DIRECTIVE 1:
Answer these about the tutorial on creating datasets, one line each:
(a) Which class was subclassed to make `DictionaryDataset`?
(b) Which keys are listed for a classification task?
(c) What do dataloaders wrap around datasets?
DIRECTIVE 2: Please go on with the tutorial on creating datasets from the point where it stops.

SELECTED EXCERPT:

* START *

# Creating datasets

### Outline

In this tutorial you will learn about how to organize data to be used in the training process, and in particular the difference between:

- datasets
- dataloaders 
- datamodules

Furthermore, we will also look into some helper functions that can help in
 creating:

- datasets from COLVAR files
- time-lagged datasets

In a nutshell:
- [datasets](https://pytorch.org/tutorials/beginner/basics/data_tutorial.html) are objects which store the input data as well as additional quantities like labels or weights that are going to be used in the training. 
- [dataloaders](https://pytorch.org/tutorials/beginner/basics/data_tutorial.html) wrap an iterable around datasets to allow for easy access to data (as well as collating inputs into batches). 
- [datamodules](https://pytorch-lightning.readthedocs.io/en/1.8.1/data/datamodule.html) encapsulate all the steps needed to process data, e.g. split the datasets and create dataloaders

### Datasets

We subclassed `torch.utils.data.Dataset` into a `DictionaryDataset` which stores the information inside a dictionary and returns a dictionary with the batched data when sliced. 

The **keys** depend on the kind of learning task:
- Unsupervised: "data" (,"weights")
- Supervised
    - Regression: "data", "target" (,"weights")
    - Classification: "data", "labels"
- Time-lagged: "data", "data_lag" (,"weights","weights_lag")

The **values** can be either torch.Tensors or np.arrays / lists that will be passed to the torch.Tensor() function. 

In [6]:
import torch
from mlcolvar.data import DictionaryDataset

# the constructor takes a dictionary as input.
n_samples, n_features = 100, 2
dataset = DictionaryDataset({'data': torch.rand((n_samples,n_features)),
                             'target': torch.rand((n_samples,))
                             })

dataset

DictionaryDataset( "data": [100, 2], "target": [100] )

If the dataset is accessed with a string it will return the value of the underlying dictionary,
otherwise if it is accessed with a slice it will return a sliced dictionary:

In [7]:
# access with a key 
print('dataset["data"] -->', dataset["data"].shape )
# access the 0-th element
print('\ndataset[0] =', dataset[0] )
# slice the dataset
print('\ndataset[0:3] =', dataset[0:3] )

dataset["data"] --> torch.Size([100, 2])

* END *

DATA EXCERPT:
* START *

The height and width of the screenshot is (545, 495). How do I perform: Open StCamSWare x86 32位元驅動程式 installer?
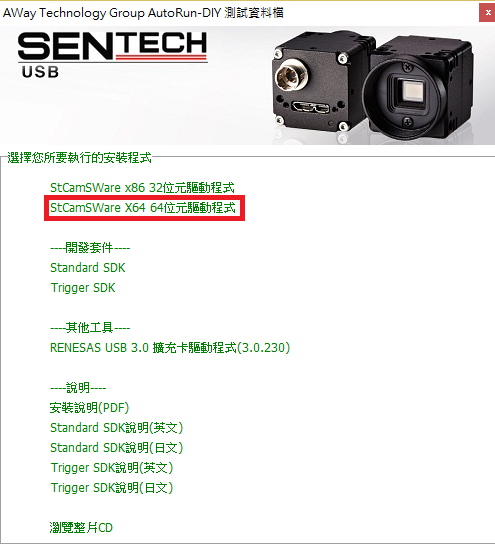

* END *

FINAL RESULT 1:
(a) `torch.utils.data.Dataset`
(b) "data" and "labels"
(c) An iterable

FINAL RESULT 2:
dataset[0] = {'data': tensor([0.0238, 0.6240]), 'target': tensor(0.3217)}

dataset[0:3] = {'data': tensor([[0.0238, 0.6240],
        [0.6782, 0.4476],
        [0.8055, 0.8887]]), 'target': tensor([0.3217, 0.6375, 0.5045])}


You can also add additional keys to the dataset, e.g. if you want to give different weights to the data:

In [8]:
dataset['weights'] = torch.rand(100)

dataset

DictionaryDataset( "data": [100, 2], "target": [100], "weights": [100] )

### Dataloaders

The dataloaders wrap iterables around the dataset such that can be easily collated into batches and used for training/validation. We subclassed the `torch.utils.data.Dataloader` into a `FastDictionaryDataloader` which takes a `DictionaryDataset` as input. You can see further details in its documentation.

Typically the dataset is split across training and validation sets and then the dataloaders are created.

In [9]:
from mlcolvar.data import FastDictionaryLoader

# create train/valid dataloader
train_loader = FastDictionaryLoader(dataset[:80],batch_size=40)
valid_loader = FastDictionaryLoader(dataset[80:],batch_size=20)

train_loader

FastDictionaryLoader(length=80, batch_size=40, shuffle=True)

### Datamodule

The `lightning.LightningDataModule` object can be used to simplify and organized the tasks described above related to data processing. Here we subclassed it into a `DictionaryDataModule` which will take care of the 1) shuffling 2) splitting the datasets 3) creating the dataloaders. Note that this is supposed to be used together a `lightning.Trainer`.  

In [10]:
from mlcolvar.data import DictionaryDataModule

# (1) lenghts by fraction
datamodule = DictionaryDataModule(dataset, lengths = [0.8,0.2], batch_size = 10 )
print('#1 --> ', datamodule ) 

# (2) lenghts as number of element
datamodule = DictionaryDataModule(dataset, lengths = [75,20,5], 
                                    batch_size = [25,10,5],             # different batch sizes for each dataloader
                                    shuffle = [True, False, False] )    # specify per-dataloader options

print('\n#2 --> ', datamodule ) 

#1 -->  DictionaryDataModule(dataset -> DictionaryDataset( "data": [100, 2], "target": [100], "weights": [100] ),
		     train_loader -> FastDictionaryLoader(length=0.8, batch_size=10, shuffle=True),
		     valid_loader -> FastDictionaryLoader(length=0.2, batch_size=10, shuffle=True))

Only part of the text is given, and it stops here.